Murder defendant’s airtight alibi contradicted DNA evidence
Posted Jun 28, 2013 5:30 AM CST
By Martha Neil
A California man seemingly was a solid suspect in the slaying of a millionaire at his Santa Clara County mansion when his DNA was found on the dead man's fingernails.
But prosecutors dismissed the murder case against Lukis Anderson, 26, this month after the homeless man was found to have an airtight alibi. At the time Raveesh "Ravi" Kumra was slain, Anderson was drunk and unconscious in a hospital bed, reports the San Francisco Chronicle.
How did his DNA get on Kumra's fingernails? County prosecutors said it was transferred by a paramedic team. The two first treated Anderson for intoxication at a liquor store in San Jose, then responded hours later to Kumra's suburban home, reports the San Jose Mercury News.

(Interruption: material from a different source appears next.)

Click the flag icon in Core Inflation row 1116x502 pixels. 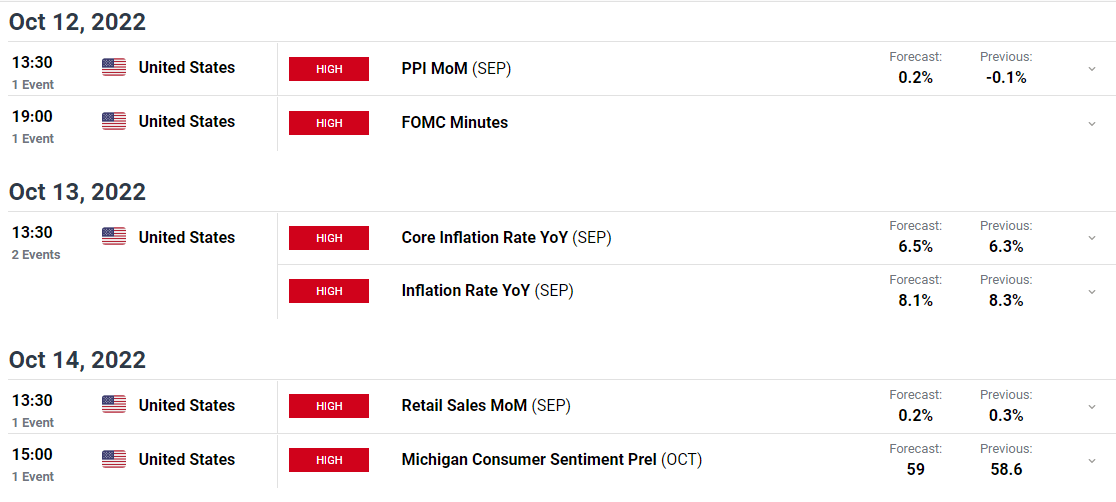coord(114,238)
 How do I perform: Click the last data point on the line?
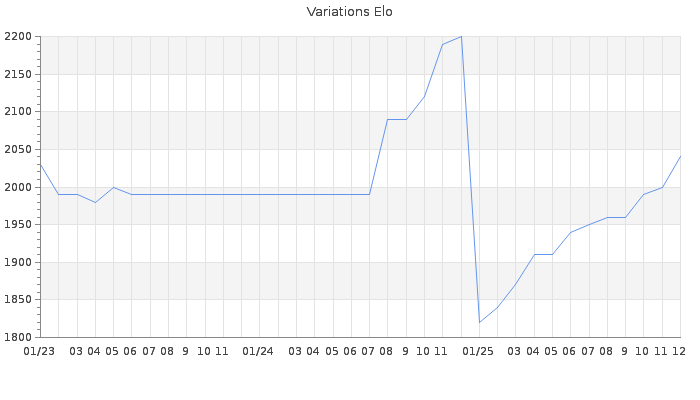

Anderson wasn't the only individual charged in connection with Kumra's slaying who was exonerated this month. Earlier this week, Raven Dixon, 22, was cleared of being an accessory to his murder. A convicted prostitute, she was one of three "main girls" Kumra regularly invited to his home as part of a hedonistic lifestyle, the Mercury News says, and it was simply a coincidence that she posted online photos of the interior of his Monte Sereno mansion around the time of his death, authorities concluded.
Both she and Anderson spent months in jail before charges against them concerning Kumra's death were dropped.
Anderson's lawyers at the public defender's office declined to comment until they complete their own investigation, the Chronicle said.
Andrew Dosa represents Dixon. She was thought by authorities to have posted the photos of Kumra's home months before he was killed to help members of an Oakland street gang target him for a home invasion. However, the pictures didn't focus on any access points, only the size of the house, Dosa said, explaining "I think she posted [them] because she thought it was interesting. It's a mystery to me why they thought she was involved in the first place."
Three other defendants remain in jail on murder charges, and deputy district attorney Kevin Smith told the Mercury News that the case against them remains strong.
"The DA's office is taking the position that they're not here just to get a conviction, but are seeking the truth. It's to their credit," said Steven Clark, a criminal defense attorney and former prosecutor in Santa Clara County. "The flip side is two people were in jail for several months for a crime they didn't commit. The defense can argue that the case is in disarray, and make hay with the fact that two innocent people were arrested."
Kumra died of suffocation after being bound and gagged in a home invasion. The slaying was the first in Monte Sereno in 30 years.